- [REQUIRED ACTION A]
Answer these questions from the CoVigator description:
(i) Which Python version is listed among the classifiers?
(ii) What author email is given?
(iii) Since when have human infections with SARS-CoV-2 been spreading globally?
- [REQUIRED ACTION B] Go on with the CoVigator description, picking up after its final sentence.
Segment Start: TEXT
Metadata-Version: 2.1
Name: covigator
Version: 0.7.7
Summary: UNKNOWN
Home-page: UNKNOWN
Author: TRON - Translational Oncology at the University Medical Center of the Johannes Gutenberg University Mainz - Computational Medicine group
Author-email: patrick.sorn@tron-mainz.de
License: UNKNOWN
Platform: UNKNOWN
Classifier: Development Status :: 3 - Alpha
Classifier: Intended Audience :: Healthcare Industry
Classifier: Intended Audience :: Science/Research
Classifier: Topic :: Scientific/Engineering :: Bio-Informatics
Classifier: Programming Language :: Python :: 3.8
Description-Content-Type: text/markdown
License-File: LICENSE

![CoVigator logo](covigator/dashboard/assets/CoVigator_logo_txt_reg_no_bg.png "CoVigator logo")

-----------------

# CoVigator: monitoring SARS-CoV-2 mutations

[![PyPI version](https://badge.fury.io/py/covigator.svg)](https://badge.fury.io/py/covigator)
[![Run unit tests](https://github.com/TRON-Bioinformatics/covigator/actions/workflows/unit_tests.yml/badge.svg?branch=main)](https://github.com/TRON-Bioinformatics/covigator/actions/workflows/unit_tests.yml)
[![Powered by Dash](https://img.shields.io/badge/powered%20by-Dash-orange.svg?style=flat&colorA=E1523D&colorB=007D8A)](https://dash.plotly.com/)
[![License](https://img.shields.io/badge/license-MIT-green)](https://opensource.org/licenses/MIT)
[![Documentation Status](https://readthedocs.org/projects/covigator/badge/?version=latest)](https://covigator.readthedocs.io/en/latest/?badge=latest)

**CoVigator dashboard**: [https://covigator.tron-mainz.de](https://covigator.tron-mainz.de)

**CoVigator documentation**: [https://covigator.readthedocs.io/](https://covigator.readthedocs.io)

Human infections with SARS-CoV-2 are spreading globally since the beginning of 2020, necessitating preventive or 
therapeutic strategies and first steps towards an end to this pandemic were done with the approval of the first mRNA 
vaccines against SARS-CoV-2. 
The accumulation of virus samples that have been sequenced in a short time frame is unprecedented (see Figure 1).
This is the first pandemic recorded at a molecular level with such level of detail giving us the opportunity to develop
new tools for the monitoring of its evolution.

We want to provide an up-to-date interactive view on SARS-CoV-2 mutations to support global efforts in preventing or 
treating infections. 
Monitoring the appearance of relevant new mutations is key to enable a fast reaction to new strains and for that 
purpose we enable the exploration of these mutations and their annotations (see Figure 2).
Segment End: TEXT
Segment Start: SUPPLIED DATA
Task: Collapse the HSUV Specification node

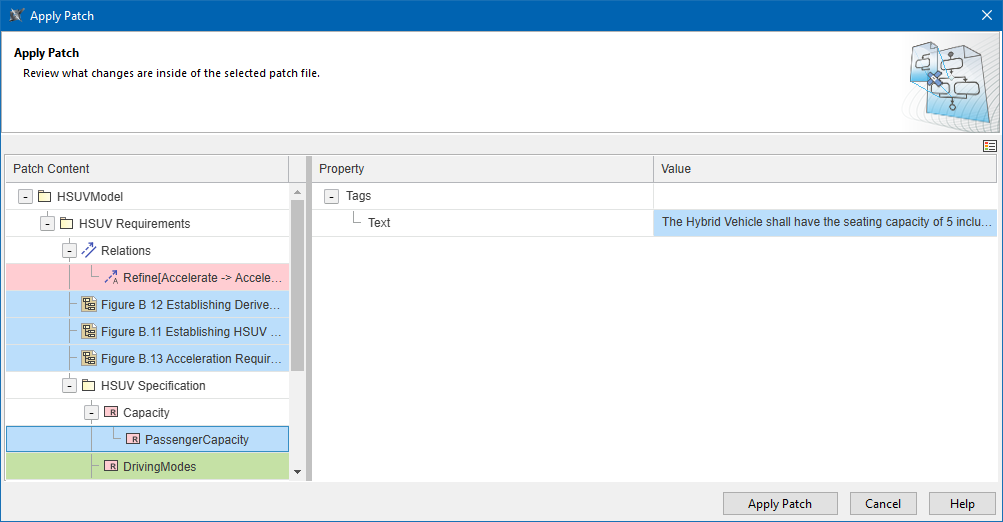Action: point(69,386)
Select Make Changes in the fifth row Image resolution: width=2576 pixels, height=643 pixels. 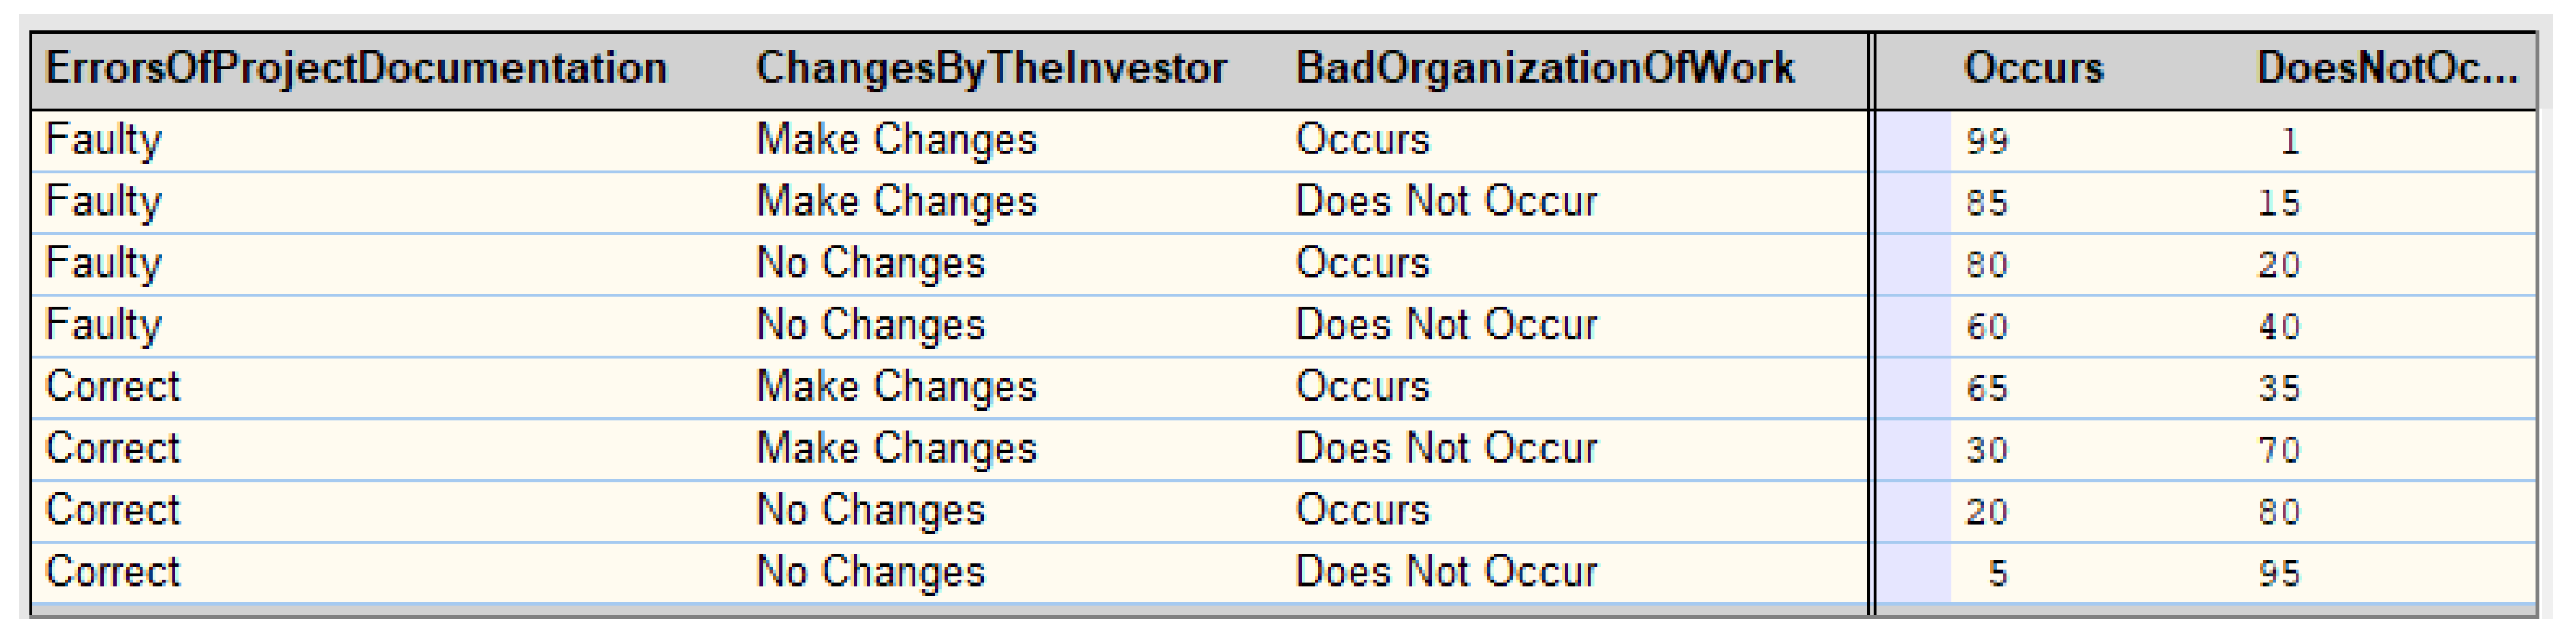pos(896,387)
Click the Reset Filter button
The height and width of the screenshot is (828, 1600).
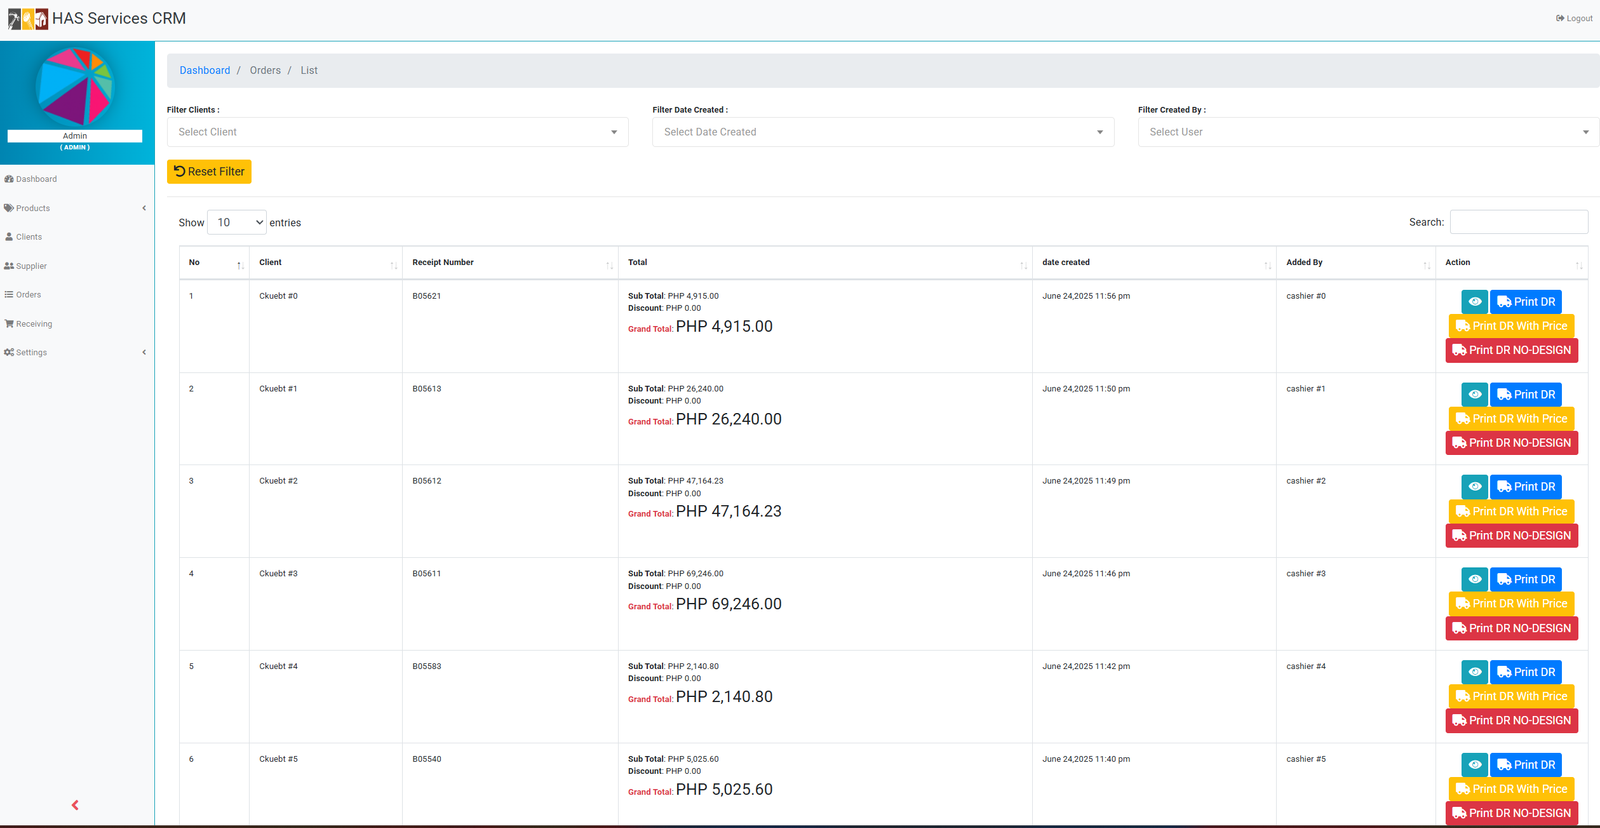pyautogui.click(x=209, y=172)
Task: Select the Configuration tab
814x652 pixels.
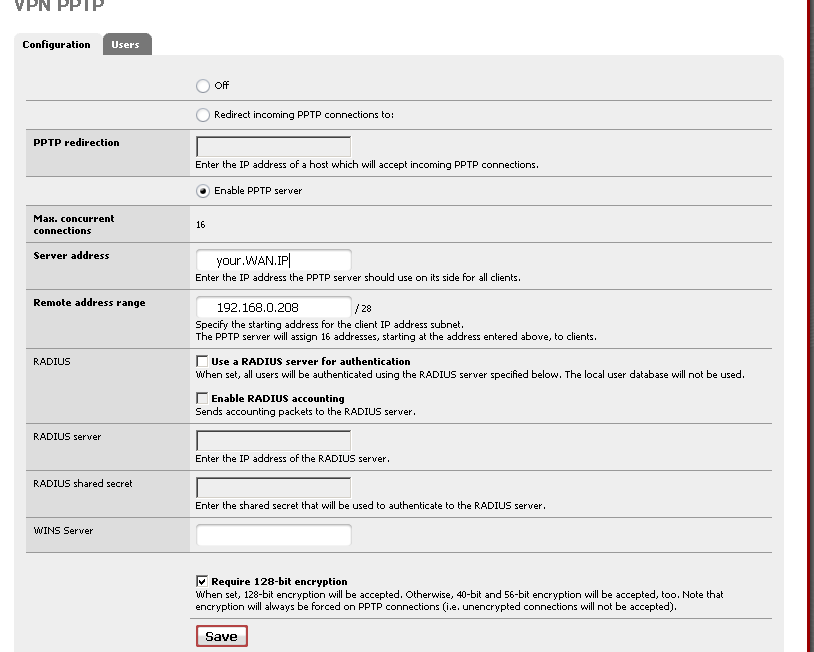Action: [57, 45]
Segment End: SUPPLIED DATA
- [EXERCISE RESPONSE A]
(i) Python 3.8
(ii) patrick.sorn@tron-mainz.de
(iii) Since the beginning of 2020

- [EXERCISE RESPONSE B]
Thus, we envision to help guiding global vaccine design efforts to overcome the threats of this pandemic.

CoVigator is a monitoring system for SARS-CoV-2 which integrates a full variant calling pipeline, 
a database that stores all relevant information about mutations in SARS-CoV-2 and finally a dashboard to enable 
visual analytics.

![CoVigator sample accumulation](docs/source/_static/figures/screencast_01_samples_by_country_tab.gif)

<p align = "center">
<b>Figure 1: Sample accumulation by country and dN/dS evolution</b>
</p>

* European Nucleotide Archive (ENA) providing raw reads in FASTQ format
* Global Initiative on Sharing Avian Influenza Data (GISAID) providing assemblies in FASTA format

![CoVigator gene S view](docs/source/_static/figures/screencast_03_recurrent_mutations_tab.gif)

<p align = "center">
<b>Figure 2: Recurrent mutations</b>
</p>

CoVigator loads publicly available SARS-CoV-2 DNA sequences from two databases:

* [European Nucleotide Archive (ENA)](https://www.ebi.ac.uk/ena) providing raw reads in FASTQ format.
* [Global Initiative on Sharing Avian Influenza Data (GISAID)](https://www.gisaid.org/) providing assemblies in FASTA 
  format.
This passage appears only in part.